TokyoPop helped bring Tsutomu Nihei to Phoenix, and the publisher also used the convention to promote their American manga artists. Among the artists and editors on this Sunday panel is Felipe Smith, a past participant in TokyoPop's rising stars contest. Only a handful of artists win the contest and get an automatic chance to have their work published by TokyoPop, but those who don't win still have a chance. Sometimes, near-winners get work when the company is rushed to finish a title and needs help, he mentioned. Another person on the panel, Shannon Denton, said he had to enter the contest three times and keep applying to comics companies before he had any success. What Denton eventually learned was that he had to really listen to editors' critiques of his work and apply that to his art before his submissions really had a chance, he said.
Steve Bennett has his hands in several new projects, including his web site and an art project for a game. The Idol of Xi, the ScrollQuest game for which Bennett provided the art, offers a prize to anyone who buys the game's scroll, can follow the game's clues and find a coin that's That web site has several web comics that are Bennett's first attempt to create a daily, single-panel newspaper-style comics feature. Send Bennett an idea and he'll turn it into a web comic, he says. And Bennett's Koala Klub remains active at that site. Bennett still draws plenty of commissions for fans; on Sunday, he barely moved from his table outside the Phoenix dealer's room.
Thanks to Greg Ayres, we and a room of fans got to see some of the early episodes of the Nerima Daikon Brothers series as dubbed by ADV Films. The series is as intense and nonsensical as you'd expect from something created by Shinichi "Nabeshin" Watanabe, who clearly didn't fry enough brains with Excel Saga. Daikon Brothers may mean more work for its actors, Japanese and American, than any other series, because it's a musical that has more dialogue sung than read. We can't imagine how Ayres and the other dub actors get through a session for this series, because they have to match character movements in song; often those songs are in dialect or at the outer reaches of the actors' singing ranges. Next to Ayres is Kate Higgins, a member of the Naruto and Eureka Seven dub casts, who was amazed by what she saw from fans in Phoenix. We don't know who the guy on the right was.

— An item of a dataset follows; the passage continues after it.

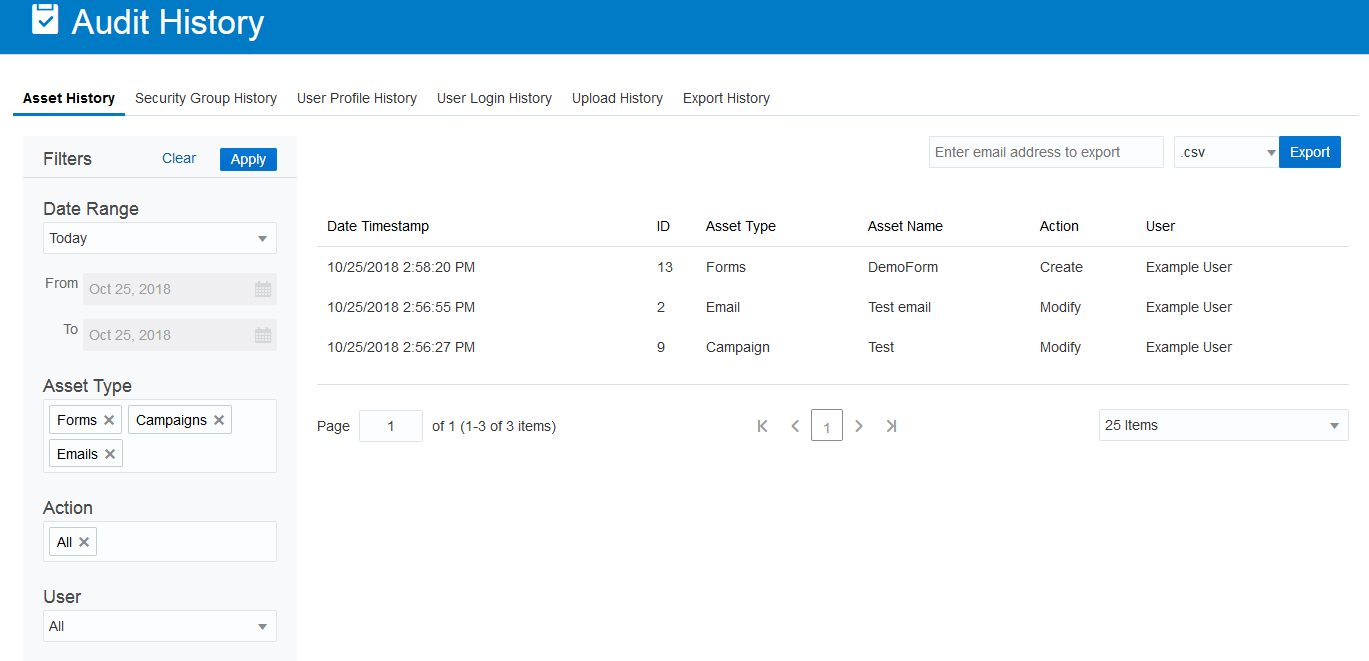This screenshot has height=661, width=1369.
Task: Apply the current filters
Action: (x=247, y=159)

Here's another relative newcomer to anime conventions, Neil Kaplan, who was wearing himself on his shirt. It was an Optimus Prime shirt, suitable for an actor who is one of the "other" voices of the good guy lead character from the Transformers. Peter Cullen remains Prime's prime voice, but Kaplan got the role in the 2001 renewal of the franchise, Transformers: Robots in Disguise. (Hard-core fans of the series will be able to tell the minor distinctions between Transformers' titles.) Several other Los Angeles-based voice actors familiar to anime dub fans were part of that cast, one of three or four different Transformers cartoon casts used over the years. Kaplan also was Hawkmon in Digimon, and he was a bad guy in the Justice League Heroes video game that featured Crispin Freeman as Superman. If you ever become a big-time actor, follow Kaplan's advice: don't take the money up front, go for a percentage of the gross.